Health minister slams Medibank breach affecting SA Health program
Health Minister Chris Picton has told Medibank it has a “responsibility to take action to support patients” after it was revealed thousands of clients from a South Australian home hospital service are affected by the company’s data breach.
Health Minister Chris Picton. Photo: Tony Lewis/InDaily
The hack of the major private health insurer has now implicated public patients of the Medibank/Calvary My Home Hospital program, a State Government service delivered by a joint venture between Calvary and Medibank.
Wellbeing SA announced yesterday the personal data of approximately 4400 My Home Hospital patients had been accessed as part of the wider Medibank information breach.
The service sees patients receive treatment and monitoring for mild conditions at home, which would otherwise occur in hospital.

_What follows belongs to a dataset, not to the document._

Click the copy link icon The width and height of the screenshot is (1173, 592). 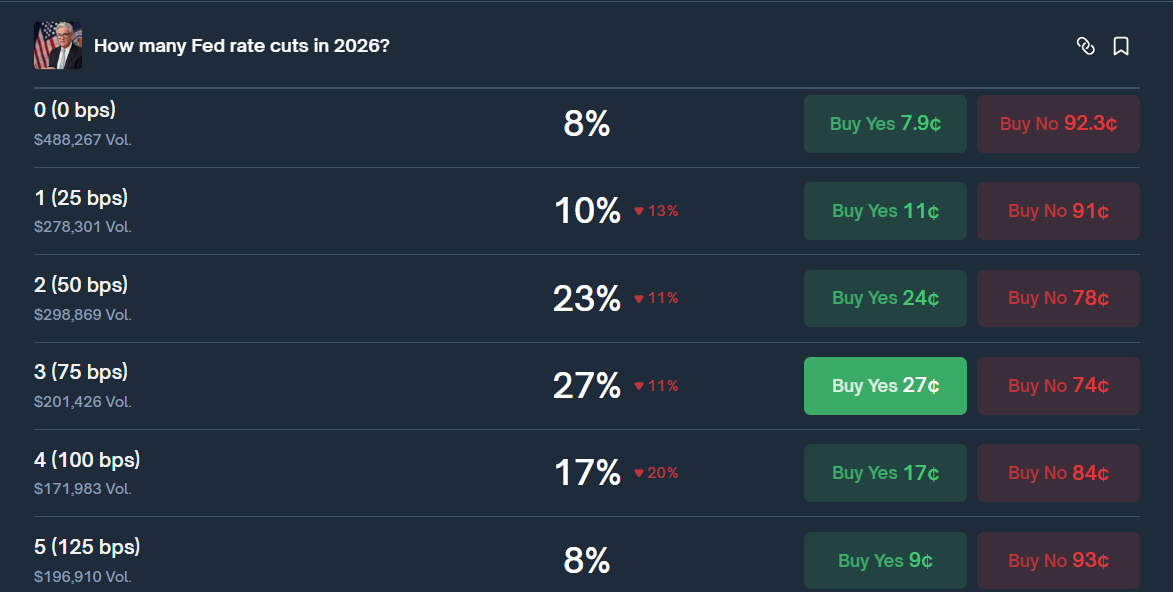coord(1086,46)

Minister Picton said shortly after being informed of the breach’s repercussions to these patients he sought assurances from the CEO of Amplar Health (the Medibank health services division).
“I made clear my expectation that patients be provided with full support at Medibank’s expense, that patients be notified as soon as possible, that the public be made aware and that Medibank undertake a fully independent investigation,” Picton said.

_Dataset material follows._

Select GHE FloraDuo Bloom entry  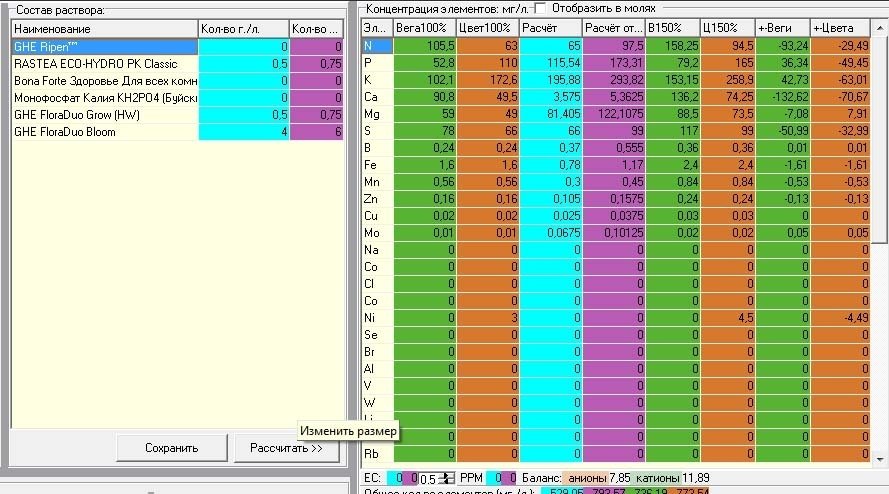(104, 132)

“This was a contract which was signed with Medibank and Calvary in October 2020 by the former Liberal Government, [which] started the operation of the private program in January 2021.
“We will now examine the terms of the contract signed by the former government as to whether it has been complied with and whether the outsourcing contract contained sufficient protections.”
On Wednesday, Medibank confirmed all its customers along with offshoots AHM and international student customers had their data breached in this month’s cyber hack.
Chief Executive of Wellbeing SA, Lyn Dean said until yesterday the state government group was told there was no identified impact to the My Home Hospital patients.
“All of the patients impacted by the data breach are being contacted by Medibank to inform them of the situation and what actions they can take,” Dean said.
“My Home Hospital patients who accessed the service for the first time on or after 13 October are not impacted by the breach.
“My Home Hospital patients are the only SA Health patients aligned with Medibank and therefore the only ones who could have been affected.”
Dean told ABC Radio that in Wellbeing SA’s understanding, no drivers licence or Medicare numbers had been accessed as part of the breach.
“The data has been accessed, but they [Medibank] do not know whether at this point whether the data has been stolen – so it may well be that it’s been opened and seen and closed and no further action but they are working through this to determine that.”
Medibank has set up a hotline for My Home Hospital patients on 1800 081 245.